WORK TASK:
The material is to be repeated exactly, from first line to last.

EXERCISE INPUTS:
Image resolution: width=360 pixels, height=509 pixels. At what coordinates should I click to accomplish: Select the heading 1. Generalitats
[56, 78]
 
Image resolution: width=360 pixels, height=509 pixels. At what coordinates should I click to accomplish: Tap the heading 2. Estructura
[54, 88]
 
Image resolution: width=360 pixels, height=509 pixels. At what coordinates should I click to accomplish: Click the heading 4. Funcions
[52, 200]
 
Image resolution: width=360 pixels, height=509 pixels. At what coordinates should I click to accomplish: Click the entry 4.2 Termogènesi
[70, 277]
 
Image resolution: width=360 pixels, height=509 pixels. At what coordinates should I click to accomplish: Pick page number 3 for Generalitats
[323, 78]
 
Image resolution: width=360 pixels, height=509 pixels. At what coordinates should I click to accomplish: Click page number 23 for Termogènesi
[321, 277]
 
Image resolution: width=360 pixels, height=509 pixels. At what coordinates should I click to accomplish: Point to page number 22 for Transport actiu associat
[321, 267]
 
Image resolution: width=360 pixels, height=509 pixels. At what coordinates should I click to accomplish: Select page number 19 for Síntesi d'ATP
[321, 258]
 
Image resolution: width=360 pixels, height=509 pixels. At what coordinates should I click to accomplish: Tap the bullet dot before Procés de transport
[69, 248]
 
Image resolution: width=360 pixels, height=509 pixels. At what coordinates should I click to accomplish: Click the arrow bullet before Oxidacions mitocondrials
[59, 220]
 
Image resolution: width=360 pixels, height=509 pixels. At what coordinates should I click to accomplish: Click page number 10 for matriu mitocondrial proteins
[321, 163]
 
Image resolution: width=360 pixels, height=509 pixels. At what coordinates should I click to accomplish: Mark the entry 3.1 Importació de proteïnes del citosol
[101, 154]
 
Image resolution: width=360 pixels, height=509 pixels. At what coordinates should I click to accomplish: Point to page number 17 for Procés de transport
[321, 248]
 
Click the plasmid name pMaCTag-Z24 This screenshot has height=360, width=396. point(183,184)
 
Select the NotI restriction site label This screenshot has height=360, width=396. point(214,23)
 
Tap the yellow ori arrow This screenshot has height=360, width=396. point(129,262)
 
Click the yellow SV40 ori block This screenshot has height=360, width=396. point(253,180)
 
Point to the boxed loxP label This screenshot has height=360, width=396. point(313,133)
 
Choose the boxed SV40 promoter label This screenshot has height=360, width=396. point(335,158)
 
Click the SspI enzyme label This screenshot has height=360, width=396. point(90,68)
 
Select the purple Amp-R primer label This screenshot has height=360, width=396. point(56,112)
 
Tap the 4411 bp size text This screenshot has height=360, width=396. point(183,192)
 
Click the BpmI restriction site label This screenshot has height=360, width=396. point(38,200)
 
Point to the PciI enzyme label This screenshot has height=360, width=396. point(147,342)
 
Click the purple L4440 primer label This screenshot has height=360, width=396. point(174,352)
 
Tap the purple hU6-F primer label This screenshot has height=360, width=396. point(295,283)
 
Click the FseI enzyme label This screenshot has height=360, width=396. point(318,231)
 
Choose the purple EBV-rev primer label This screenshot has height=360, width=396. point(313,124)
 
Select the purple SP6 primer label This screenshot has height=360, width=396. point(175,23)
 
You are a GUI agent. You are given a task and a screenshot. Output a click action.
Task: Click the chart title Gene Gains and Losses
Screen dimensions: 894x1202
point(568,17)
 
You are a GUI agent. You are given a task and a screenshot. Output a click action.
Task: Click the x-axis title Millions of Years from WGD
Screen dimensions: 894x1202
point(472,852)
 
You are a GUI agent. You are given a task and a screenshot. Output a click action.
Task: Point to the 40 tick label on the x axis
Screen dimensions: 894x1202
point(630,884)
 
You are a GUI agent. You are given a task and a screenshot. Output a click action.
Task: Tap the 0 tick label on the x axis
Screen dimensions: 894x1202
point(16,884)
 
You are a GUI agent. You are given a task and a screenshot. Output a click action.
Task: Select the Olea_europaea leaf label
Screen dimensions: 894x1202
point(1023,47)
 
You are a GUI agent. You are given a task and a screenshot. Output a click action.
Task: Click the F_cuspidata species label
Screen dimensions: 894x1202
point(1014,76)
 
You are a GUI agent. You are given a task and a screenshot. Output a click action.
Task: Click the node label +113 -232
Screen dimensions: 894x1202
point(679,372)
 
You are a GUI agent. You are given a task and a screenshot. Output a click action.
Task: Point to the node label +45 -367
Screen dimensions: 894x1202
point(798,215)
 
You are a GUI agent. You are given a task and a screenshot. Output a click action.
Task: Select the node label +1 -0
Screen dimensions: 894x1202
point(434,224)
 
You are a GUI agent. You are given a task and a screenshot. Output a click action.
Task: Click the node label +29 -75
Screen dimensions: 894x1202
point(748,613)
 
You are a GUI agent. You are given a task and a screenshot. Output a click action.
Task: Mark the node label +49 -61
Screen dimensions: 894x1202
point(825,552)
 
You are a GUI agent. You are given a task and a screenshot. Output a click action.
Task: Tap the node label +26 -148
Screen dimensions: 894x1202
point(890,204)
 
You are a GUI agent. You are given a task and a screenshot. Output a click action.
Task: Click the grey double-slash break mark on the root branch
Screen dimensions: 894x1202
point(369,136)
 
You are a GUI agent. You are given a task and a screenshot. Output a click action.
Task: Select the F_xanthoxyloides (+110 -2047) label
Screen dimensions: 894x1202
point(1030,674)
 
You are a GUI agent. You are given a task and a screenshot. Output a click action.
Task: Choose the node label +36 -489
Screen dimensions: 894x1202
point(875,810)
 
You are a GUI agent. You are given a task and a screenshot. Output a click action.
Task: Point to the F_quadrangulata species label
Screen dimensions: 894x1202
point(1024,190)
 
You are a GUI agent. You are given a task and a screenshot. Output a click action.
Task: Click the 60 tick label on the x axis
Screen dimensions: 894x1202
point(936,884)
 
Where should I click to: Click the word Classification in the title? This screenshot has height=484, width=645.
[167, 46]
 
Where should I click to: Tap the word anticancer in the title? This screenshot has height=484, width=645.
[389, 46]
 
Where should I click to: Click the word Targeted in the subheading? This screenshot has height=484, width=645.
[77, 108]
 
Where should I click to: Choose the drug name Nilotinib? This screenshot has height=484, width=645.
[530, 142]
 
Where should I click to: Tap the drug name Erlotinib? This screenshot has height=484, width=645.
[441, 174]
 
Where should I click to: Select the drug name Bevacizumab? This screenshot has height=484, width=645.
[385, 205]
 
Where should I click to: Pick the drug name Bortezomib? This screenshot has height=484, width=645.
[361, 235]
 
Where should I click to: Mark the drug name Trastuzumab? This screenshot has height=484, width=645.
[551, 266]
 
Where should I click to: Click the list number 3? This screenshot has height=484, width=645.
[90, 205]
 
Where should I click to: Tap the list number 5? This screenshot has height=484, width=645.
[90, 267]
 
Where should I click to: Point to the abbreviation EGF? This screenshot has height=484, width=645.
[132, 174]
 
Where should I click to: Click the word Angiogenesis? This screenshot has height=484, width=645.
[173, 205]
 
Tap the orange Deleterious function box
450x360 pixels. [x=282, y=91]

SOLUTION TO THE PROBLEM:
Image resolution: width=360 pixels, height=509 pixels. At what coordinates should I click to accomplish: Select the heading 1. Generalitats
[56, 78]
 
Image resolution: width=360 pixels, height=509 pixels. At what coordinates should I click to accomplish: Tap the heading 2. Estructura
[54, 88]
 
Image resolution: width=360 pixels, height=509 pixels. At what coordinates should I click to accomplish: Click the heading 4. Funcions
[52, 200]
 
Image resolution: width=360 pixels, height=509 pixels. At what coordinates should I click to accomplish: Click the entry 4.2 Termogènesi
[70, 277]
 
Image resolution: width=360 pixels, height=509 pixels. At what coordinates should I click to accomplish: Pick page number 3 for Generalitats
[323, 78]
 
Image resolution: width=360 pixels, height=509 pixels. At what coordinates should I click to accomplish: Click page number 23 for Termogènesi
[321, 277]
 
Image resolution: width=360 pixels, height=509 pixels. At what coordinates should I click to accomplish: Point to page number 22 for Transport actiu associat
[321, 267]
 
Image resolution: width=360 pixels, height=509 pixels. At what coordinates should I click to accomplish: Select page number 19 for Síntesi d'ATP
[321, 258]
 
Image resolution: width=360 pixels, height=509 pixels. At what coordinates should I click to accomplish: Tap the bullet dot before Procés de transport
[69, 248]
 
Image resolution: width=360 pixels, height=509 pixels. At what coordinates should I click to accomplish: Click the arrow bullet before Oxidacions mitocondrials
[59, 220]
 
Image resolution: width=360 pixels, height=509 pixels. At what coordinates should I click to accomplish: Click page number 10 for matriu mitocondrial proteins
[321, 163]
 
Image resolution: width=360 pixels, height=509 pixels. At what coordinates should I click to accomplish: Mark the entry 3.1 Importació de proteïnes del citosol
[101, 154]
 
Image resolution: width=360 pixels, height=509 pixels. At what coordinates should I click to accomplish: Point to page number 17 for Procés de transport
[321, 248]
 
Click the plasmid name pMaCTag-Z24 This screenshot has height=360, width=396. point(183,184)
 
Select the NotI restriction site label This screenshot has height=360, width=396. point(214,23)
 
Tap the yellow ori arrow This screenshot has height=360, width=396. point(129,262)
 
Click the yellow SV40 ori block This screenshot has height=360, width=396. point(253,180)
 
Point to the boxed loxP label This screenshot has height=360, width=396. point(313,133)
 
Choose the boxed SV40 promoter label This screenshot has height=360, width=396. point(335,158)
 
Click the SspI enzyme label This screenshot has height=360, width=396. point(90,68)
 
Select the purple Amp-R primer label This screenshot has height=360, width=396. point(56,112)
 
Tap the 4411 bp size text This screenshot has height=360, width=396. point(183,192)
 
Click the BpmI restriction site label This screenshot has height=360, width=396. point(38,200)
 
Point to the PciI enzyme label This screenshot has height=360, width=396. point(147,342)
 
Click the purple L4440 primer label This screenshot has height=360, width=396. point(174,352)
 
Tap the purple hU6-F primer label This screenshot has height=360, width=396. point(295,283)
 
Click the FseI enzyme label This screenshot has height=360, width=396. point(318,231)
 
Choose the purple EBV-rev primer label This screenshot has height=360, width=396. point(313,124)
 
Select the purple SP6 primer label This screenshot has height=360, width=396. point(175,23)
 
You are a GUI agent. You are given a task and a screenshot. Output a click action.
Task: Click the chart title Gene Gains and Losses
Screen dimensions: 894x1202
point(568,17)
 
You are a GUI agent. You are given a task and a screenshot. Output a click action.
Task: Click the x-axis title Millions of Years from WGD
Screen dimensions: 894x1202
point(472,852)
 
You are a GUI agent. You are given a task and a screenshot. Output a click action.
Task: Point to the 40 tick label on the x axis
Screen dimensions: 894x1202
point(630,884)
 
You are a GUI agent. You are given a task and a screenshot. Output a click action.
Task: Tap the 0 tick label on the x axis
Screen dimensions: 894x1202
point(16,884)
 
You are a GUI agent. You are given a task and a screenshot. Output a click action.
Task: Select the Olea_europaea leaf label
Screen dimensions: 894x1202
point(1023,47)
 
You are a GUI agent. You are given a task and a screenshot. Output a click action.
Task: Click the F_cuspidata species label
Screen dimensions: 894x1202
point(1014,76)
 
You are a GUI agent. You are given a task and a screenshot. Output a click action.
Task: Click the node label +113 -232
Screen dimensions: 894x1202
point(679,372)
 
You are a GUI agent. You are given a task and a screenshot. Output a click action.
Task: Point to the node label +45 -367
Screen dimensions: 894x1202
point(798,215)
 
You are a GUI agent. You are given a task and a screenshot. Output a click action.
Task: Select the node label +1 -0
Screen dimensions: 894x1202
point(434,224)
 
You are a GUI agent. You are given a task and a screenshot. Output a click action.
Task: Click the node label +29 -75
Screen dimensions: 894x1202
point(748,613)
 
You are a GUI agent. You are given a task and a screenshot. Output a click action.
Task: Mark the node label +49 -61
Screen dimensions: 894x1202
point(825,552)
 
You are a GUI agent. You are given a task and a screenshot. Output a click action.
Task: Tap the node label +26 -148
Screen dimensions: 894x1202
point(890,204)
 
You are a GUI agent. You are given a task and a screenshot. Output a click action.
Task: Click the grey double-slash break mark on the root branch
Screen dimensions: 894x1202
point(369,136)
 
You are a GUI agent. You are given a task and a screenshot. Output a click action.
Task: Select the F_xanthoxyloides (+110 -2047) label
Screen dimensions: 894x1202
point(1030,674)
 
You are a GUI agent. You are given a task and a screenshot. Output a click action.
Task: Choose the node label +36 -489
Screen dimensions: 894x1202
point(875,810)
 
You are a GUI agent. You are given a task and a screenshot. Output a click action.
Task: Point to the F_quadrangulata species label
Screen dimensions: 894x1202
point(1024,190)
 
You are a GUI agent. You are given a task and a screenshot. Output a click action.
Task: Click the 60 tick label on the x axis
Screen dimensions: 894x1202
point(936,884)
 
Where should I click to: Click the word Classification in the title? This screenshot has height=484, width=645.
[167, 46]
 
Where should I click to: Tap the word anticancer in the title? This screenshot has height=484, width=645.
[389, 46]
 
Where should I click to: Click the word Targeted in the subheading? This screenshot has height=484, width=645.
[77, 108]
 
Where should I click to: Choose the drug name Nilotinib? This screenshot has height=484, width=645.
[530, 142]
 
Where should I click to: Tap the drug name Erlotinib? This screenshot has height=484, width=645.
[441, 174]
 
Where should I click to: Select the drug name Bevacizumab? This screenshot has height=484, width=645.
[385, 205]
 
Where should I click to: Pick the drug name Bortezomib? This screenshot has height=484, width=645.
[361, 235]
 
Where should I click to: Mark the drug name Trastuzumab? This screenshot has height=484, width=645.
[551, 266]
 
Where should I click to: Click the list number 3? This screenshot has height=484, width=645.
[90, 205]
 
Where should I click to: Tap the list number 5? This screenshot has height=484, width=645.
[90, 267]
 
Where should I click to: Point to the abbreviation EGF? This screenshot has height=484, width=645.
[132, 174]
 
Where should I click to: Click the word Angiogenesis? This screenshot has height=484, width=645.
[173, 205]
 
Tap the orange Deleterious function box
450x360 pixels. [x=282, y=91]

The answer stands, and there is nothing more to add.